===== INPUT MATERIAL
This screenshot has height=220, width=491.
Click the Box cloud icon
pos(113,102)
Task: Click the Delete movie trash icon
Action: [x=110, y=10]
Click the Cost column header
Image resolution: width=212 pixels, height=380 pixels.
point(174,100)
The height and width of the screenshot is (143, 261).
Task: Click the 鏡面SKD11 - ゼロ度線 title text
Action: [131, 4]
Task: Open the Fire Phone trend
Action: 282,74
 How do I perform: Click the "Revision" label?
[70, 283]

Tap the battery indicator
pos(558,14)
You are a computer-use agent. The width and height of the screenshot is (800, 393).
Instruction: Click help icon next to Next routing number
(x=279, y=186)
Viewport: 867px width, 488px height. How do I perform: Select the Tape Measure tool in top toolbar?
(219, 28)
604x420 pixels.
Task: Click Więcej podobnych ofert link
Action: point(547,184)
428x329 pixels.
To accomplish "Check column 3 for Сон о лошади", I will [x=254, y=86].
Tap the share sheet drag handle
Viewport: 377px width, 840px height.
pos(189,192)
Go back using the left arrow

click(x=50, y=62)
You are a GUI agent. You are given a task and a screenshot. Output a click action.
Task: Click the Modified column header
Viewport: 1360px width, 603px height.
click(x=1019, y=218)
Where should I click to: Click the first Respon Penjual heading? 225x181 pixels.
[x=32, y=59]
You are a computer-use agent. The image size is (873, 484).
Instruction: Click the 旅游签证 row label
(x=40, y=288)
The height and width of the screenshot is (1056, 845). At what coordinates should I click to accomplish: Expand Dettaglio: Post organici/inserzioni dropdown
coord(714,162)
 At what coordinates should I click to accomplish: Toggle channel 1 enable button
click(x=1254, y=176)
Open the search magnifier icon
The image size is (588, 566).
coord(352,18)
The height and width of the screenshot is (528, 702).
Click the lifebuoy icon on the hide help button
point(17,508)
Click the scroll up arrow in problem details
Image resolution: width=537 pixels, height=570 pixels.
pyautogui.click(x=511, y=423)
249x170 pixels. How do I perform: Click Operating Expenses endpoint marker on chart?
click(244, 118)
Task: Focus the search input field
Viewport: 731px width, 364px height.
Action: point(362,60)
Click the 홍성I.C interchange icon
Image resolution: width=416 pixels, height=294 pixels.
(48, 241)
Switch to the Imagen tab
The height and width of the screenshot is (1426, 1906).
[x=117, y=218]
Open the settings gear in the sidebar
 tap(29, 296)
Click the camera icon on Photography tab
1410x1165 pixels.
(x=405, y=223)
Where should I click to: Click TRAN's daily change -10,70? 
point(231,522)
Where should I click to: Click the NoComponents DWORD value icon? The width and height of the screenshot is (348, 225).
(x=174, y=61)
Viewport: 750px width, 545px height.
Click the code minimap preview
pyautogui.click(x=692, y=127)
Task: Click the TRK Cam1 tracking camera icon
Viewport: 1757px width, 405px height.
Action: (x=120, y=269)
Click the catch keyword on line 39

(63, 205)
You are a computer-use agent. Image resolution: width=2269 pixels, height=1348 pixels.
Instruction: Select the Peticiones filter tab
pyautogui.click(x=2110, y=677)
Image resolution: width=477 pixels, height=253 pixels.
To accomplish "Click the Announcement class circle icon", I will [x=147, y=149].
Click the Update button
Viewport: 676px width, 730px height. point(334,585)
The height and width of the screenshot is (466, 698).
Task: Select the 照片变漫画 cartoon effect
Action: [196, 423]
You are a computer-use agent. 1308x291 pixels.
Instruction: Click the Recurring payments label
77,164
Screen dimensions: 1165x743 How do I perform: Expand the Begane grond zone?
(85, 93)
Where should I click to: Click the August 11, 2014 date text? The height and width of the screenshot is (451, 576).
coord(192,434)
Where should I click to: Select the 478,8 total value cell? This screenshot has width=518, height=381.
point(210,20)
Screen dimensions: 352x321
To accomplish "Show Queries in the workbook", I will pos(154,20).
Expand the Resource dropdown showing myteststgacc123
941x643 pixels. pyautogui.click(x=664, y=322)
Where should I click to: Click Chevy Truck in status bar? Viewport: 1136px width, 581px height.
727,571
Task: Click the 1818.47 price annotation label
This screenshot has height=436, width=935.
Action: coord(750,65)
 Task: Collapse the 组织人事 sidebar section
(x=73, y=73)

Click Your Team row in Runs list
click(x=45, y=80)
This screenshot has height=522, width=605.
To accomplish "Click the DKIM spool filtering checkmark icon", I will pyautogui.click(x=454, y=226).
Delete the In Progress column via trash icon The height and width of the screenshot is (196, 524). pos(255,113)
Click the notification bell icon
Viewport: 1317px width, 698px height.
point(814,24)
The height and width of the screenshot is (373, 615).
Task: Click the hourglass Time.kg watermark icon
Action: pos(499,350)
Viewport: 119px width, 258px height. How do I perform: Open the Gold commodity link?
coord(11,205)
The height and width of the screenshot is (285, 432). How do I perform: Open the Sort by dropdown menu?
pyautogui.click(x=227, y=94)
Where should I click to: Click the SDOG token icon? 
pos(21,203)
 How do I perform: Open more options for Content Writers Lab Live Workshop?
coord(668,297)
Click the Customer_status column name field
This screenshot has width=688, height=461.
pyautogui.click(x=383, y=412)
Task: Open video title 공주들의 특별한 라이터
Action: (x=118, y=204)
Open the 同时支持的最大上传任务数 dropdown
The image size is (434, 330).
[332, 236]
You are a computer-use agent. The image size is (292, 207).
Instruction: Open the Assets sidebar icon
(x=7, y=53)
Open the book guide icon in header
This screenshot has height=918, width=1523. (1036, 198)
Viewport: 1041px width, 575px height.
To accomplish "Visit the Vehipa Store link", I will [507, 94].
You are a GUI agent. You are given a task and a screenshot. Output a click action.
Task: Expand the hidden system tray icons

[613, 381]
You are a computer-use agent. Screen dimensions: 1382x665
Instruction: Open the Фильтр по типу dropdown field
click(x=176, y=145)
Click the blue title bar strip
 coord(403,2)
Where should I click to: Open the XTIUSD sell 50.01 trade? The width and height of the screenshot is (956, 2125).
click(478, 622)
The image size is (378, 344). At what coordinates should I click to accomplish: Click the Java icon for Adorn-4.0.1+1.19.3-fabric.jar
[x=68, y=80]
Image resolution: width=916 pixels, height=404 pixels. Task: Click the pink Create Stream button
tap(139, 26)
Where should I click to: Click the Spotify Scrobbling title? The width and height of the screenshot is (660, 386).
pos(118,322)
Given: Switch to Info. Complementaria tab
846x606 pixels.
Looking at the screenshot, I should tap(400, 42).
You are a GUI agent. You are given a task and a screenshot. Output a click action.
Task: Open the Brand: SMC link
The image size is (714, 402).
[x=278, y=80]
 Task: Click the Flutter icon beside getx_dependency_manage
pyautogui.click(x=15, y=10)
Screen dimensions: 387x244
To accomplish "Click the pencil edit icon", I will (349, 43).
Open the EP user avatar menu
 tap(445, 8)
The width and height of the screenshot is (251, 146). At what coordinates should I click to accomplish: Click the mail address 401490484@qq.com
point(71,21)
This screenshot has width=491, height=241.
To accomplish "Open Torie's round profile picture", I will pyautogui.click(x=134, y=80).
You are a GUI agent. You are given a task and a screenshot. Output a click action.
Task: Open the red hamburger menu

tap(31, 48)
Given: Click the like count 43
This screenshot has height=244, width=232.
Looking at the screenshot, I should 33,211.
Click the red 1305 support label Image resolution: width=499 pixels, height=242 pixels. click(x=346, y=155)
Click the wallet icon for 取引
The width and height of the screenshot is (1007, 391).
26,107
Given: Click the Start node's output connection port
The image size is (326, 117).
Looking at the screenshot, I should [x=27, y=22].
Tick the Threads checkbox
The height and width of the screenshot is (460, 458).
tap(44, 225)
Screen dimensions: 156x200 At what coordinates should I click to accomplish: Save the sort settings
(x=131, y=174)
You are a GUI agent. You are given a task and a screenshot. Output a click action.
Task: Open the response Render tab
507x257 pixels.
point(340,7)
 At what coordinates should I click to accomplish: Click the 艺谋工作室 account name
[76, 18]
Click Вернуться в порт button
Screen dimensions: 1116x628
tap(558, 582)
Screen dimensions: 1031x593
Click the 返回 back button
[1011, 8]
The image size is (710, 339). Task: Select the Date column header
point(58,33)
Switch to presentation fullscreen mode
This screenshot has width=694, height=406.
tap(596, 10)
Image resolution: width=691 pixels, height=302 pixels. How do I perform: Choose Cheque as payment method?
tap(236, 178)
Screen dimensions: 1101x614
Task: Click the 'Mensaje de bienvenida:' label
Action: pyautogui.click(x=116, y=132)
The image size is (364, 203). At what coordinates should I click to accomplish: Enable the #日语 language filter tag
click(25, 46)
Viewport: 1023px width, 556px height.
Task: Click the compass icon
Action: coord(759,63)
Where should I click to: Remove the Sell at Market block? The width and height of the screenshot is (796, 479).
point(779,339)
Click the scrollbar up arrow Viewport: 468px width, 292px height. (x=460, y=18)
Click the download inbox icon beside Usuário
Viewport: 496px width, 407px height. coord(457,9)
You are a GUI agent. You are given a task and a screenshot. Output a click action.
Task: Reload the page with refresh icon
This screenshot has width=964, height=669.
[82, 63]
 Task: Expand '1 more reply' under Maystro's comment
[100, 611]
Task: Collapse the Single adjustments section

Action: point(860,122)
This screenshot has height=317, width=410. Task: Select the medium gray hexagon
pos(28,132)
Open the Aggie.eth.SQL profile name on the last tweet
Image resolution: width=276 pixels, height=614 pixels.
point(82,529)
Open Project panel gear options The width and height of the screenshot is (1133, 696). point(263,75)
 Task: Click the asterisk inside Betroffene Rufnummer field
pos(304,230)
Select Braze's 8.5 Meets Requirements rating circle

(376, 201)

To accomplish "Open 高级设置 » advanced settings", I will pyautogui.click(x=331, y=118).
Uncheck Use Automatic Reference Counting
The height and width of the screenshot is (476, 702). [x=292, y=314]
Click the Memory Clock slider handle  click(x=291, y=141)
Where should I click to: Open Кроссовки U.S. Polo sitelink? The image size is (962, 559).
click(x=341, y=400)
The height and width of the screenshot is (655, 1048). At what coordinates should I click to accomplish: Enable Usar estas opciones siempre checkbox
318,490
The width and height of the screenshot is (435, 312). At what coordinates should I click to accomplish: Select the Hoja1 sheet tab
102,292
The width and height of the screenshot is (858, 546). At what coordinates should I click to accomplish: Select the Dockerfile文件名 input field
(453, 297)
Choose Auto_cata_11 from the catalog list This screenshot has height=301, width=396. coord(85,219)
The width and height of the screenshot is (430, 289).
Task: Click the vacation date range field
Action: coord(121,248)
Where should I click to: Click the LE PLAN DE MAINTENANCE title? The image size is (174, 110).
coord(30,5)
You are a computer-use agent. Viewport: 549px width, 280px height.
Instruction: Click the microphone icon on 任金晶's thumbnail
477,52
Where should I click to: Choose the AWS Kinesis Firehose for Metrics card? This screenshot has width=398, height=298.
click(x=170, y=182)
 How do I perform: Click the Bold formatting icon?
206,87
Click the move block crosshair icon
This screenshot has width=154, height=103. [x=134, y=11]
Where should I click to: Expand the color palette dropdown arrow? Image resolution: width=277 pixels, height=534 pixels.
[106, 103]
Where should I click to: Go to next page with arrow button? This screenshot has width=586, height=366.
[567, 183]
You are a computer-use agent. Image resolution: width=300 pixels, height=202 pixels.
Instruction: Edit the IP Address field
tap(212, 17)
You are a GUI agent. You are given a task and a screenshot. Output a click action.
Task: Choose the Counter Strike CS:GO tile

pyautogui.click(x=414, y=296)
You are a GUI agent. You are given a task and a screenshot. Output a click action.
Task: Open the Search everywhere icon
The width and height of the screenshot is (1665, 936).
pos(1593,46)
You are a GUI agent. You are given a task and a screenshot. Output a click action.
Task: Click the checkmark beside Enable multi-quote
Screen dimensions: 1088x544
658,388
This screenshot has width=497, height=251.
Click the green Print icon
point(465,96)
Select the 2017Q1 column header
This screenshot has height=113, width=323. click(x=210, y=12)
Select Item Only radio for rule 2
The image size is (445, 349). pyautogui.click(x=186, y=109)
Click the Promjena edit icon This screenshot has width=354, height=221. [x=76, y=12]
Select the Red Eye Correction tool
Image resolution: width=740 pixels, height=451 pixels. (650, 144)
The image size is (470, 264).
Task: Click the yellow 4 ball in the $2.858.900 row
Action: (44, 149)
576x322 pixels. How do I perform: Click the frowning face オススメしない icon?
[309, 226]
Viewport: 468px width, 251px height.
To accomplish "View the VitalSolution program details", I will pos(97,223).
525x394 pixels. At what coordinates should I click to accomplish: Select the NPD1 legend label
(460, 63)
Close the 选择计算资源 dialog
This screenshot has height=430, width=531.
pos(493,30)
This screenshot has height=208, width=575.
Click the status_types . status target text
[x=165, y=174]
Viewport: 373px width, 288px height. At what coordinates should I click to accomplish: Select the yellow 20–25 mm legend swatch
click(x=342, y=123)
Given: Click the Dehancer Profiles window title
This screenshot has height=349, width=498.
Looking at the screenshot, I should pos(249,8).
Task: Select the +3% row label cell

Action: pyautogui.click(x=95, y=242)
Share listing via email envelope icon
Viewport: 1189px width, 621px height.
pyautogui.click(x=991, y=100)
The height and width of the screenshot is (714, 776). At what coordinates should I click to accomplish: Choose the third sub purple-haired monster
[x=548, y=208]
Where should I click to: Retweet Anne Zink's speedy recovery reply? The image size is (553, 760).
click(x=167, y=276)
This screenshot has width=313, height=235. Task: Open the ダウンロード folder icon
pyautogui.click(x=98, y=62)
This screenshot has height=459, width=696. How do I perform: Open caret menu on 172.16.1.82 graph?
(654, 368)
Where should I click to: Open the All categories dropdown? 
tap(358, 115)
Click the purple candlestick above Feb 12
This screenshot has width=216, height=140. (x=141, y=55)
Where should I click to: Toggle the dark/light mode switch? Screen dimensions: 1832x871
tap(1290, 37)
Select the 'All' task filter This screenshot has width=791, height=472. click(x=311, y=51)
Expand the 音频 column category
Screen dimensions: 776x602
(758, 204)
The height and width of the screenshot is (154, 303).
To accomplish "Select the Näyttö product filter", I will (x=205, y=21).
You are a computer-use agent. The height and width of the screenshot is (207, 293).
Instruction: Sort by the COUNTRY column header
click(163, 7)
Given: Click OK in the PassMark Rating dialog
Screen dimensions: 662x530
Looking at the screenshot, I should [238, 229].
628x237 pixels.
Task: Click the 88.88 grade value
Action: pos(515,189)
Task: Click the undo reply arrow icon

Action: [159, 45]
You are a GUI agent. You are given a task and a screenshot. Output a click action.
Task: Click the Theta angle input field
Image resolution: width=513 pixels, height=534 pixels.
==========
* YOUR TASK:
Search the entries above for the string "checkmark". Copy each line that holds it.

* SOLUTION TO THE PROBLEM:
To accomplish "Click the DKIM spool filtering checkmark icon", I will pyautogui.click(x=454, y=226).
Task: Click the checkmark beside Enable multi-quote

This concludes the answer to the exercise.